Thirty-two studies containing a total of 1,229 shoulders met the inclusion criteria and were included in the review. Pain scores improved significantly more after total shoulder arthroplasty (TSA) than after hemiarthroplasty (HA) (P < .001). Patient satisfaction was similar after HA and TSA. Revision surgery was equally likely after HA, TSA, and arthroscopic debridement (AD).

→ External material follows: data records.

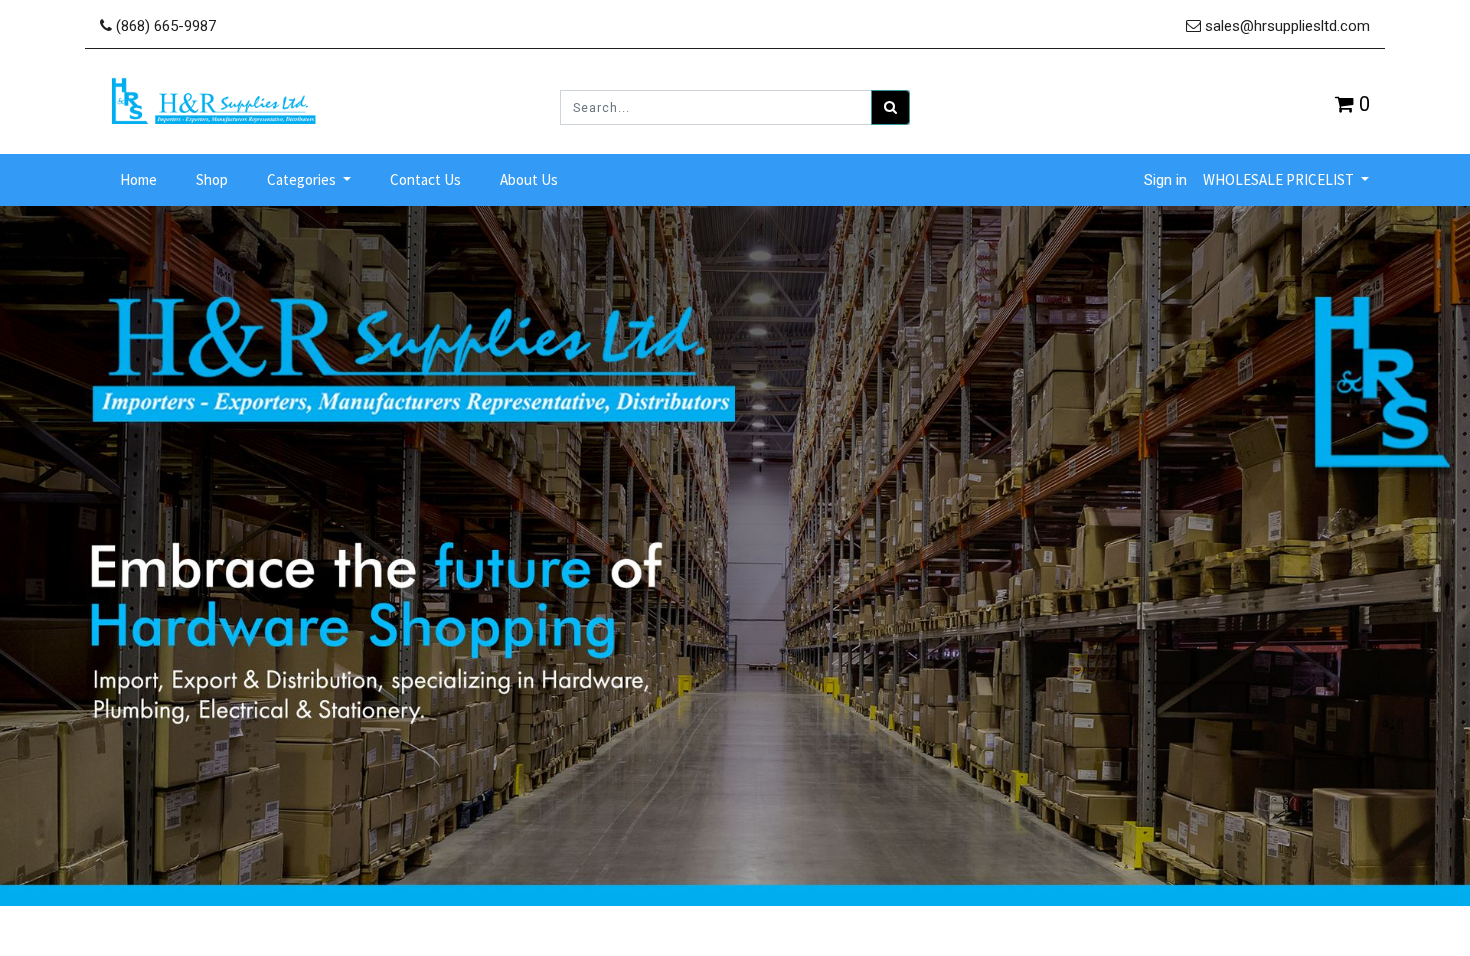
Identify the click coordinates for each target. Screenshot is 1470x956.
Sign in (1165, 180)
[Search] (890, 107)
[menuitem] (138, 180)
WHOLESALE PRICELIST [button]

Complications were significantly less common after AD than after HA (P = .0049) and TSA (P < .001). AD and TSA afforded better recovery of active forward flexion and external rotation than did HA. At radiological follow-up, subluxation was similarly common after HA and TSA.
According to current Level IV data, TSA provides greater improvement of pain and range of motion than does HA in the surgical treatment of young patients with glenohumeral arthritis. AD is an efficacious and particularly safe alternative in the short term for young patients with concerns about arthroplasty.
Level IV, systematic review of Level IV studies.
本研究旨在比较年轻的肩肱关节关节炎患者的手术治疗方案。
通过在PubMed、EMBASE和Scopus数据库中检索以下术语进行英文文献的系统综述:“(肩部或肩肱关节)AND(关节炎或骨关节炎)AND(年轻或更年轻)”。纳入报告60岁以下患者广泛性肩肱关节关节炎非生物手术治疗的临床或放射学结果的研究。提取的数据包括研究和患者特征、手术技术、结果评分、疼痛缓解、满意度、功能改善、恢复活动情况、健康相关生活质量、并发症、翻修的必要性和时间、活动范围以及放射学结果。采用改良科尔曼方法评分评估研究质量。
32项研究共纳入1229个肩部,符合纳入标准并纳入本综述。全肩关节置换术(TSA)后疼痛评分的改善明显大于半肩关节置换术(HA)(P < .001)。HA和TSA后的患者满意度相似。HA、TSA和关节镜清创术(AD)后翻修手术发生的可能性相同。AD后并发症的发生率明显低于HA(P = .0049)和TSA(P < .001)。与HA相比,AD和TSA能使主动前屈和外旋恢复得更好。在放射学随访中,HA和TSA后半脱位的发生率相似。
根据当前的IV级数据,在年轻的肩肱关节关节炎患者的手术治疗中,TSA比HA能更好地改善疼痛和活动范围。对于担心关节置换术的年轻患者,AD在短期内是一种有效且特别安全的选择。
IV级,IV级研究的系统综述。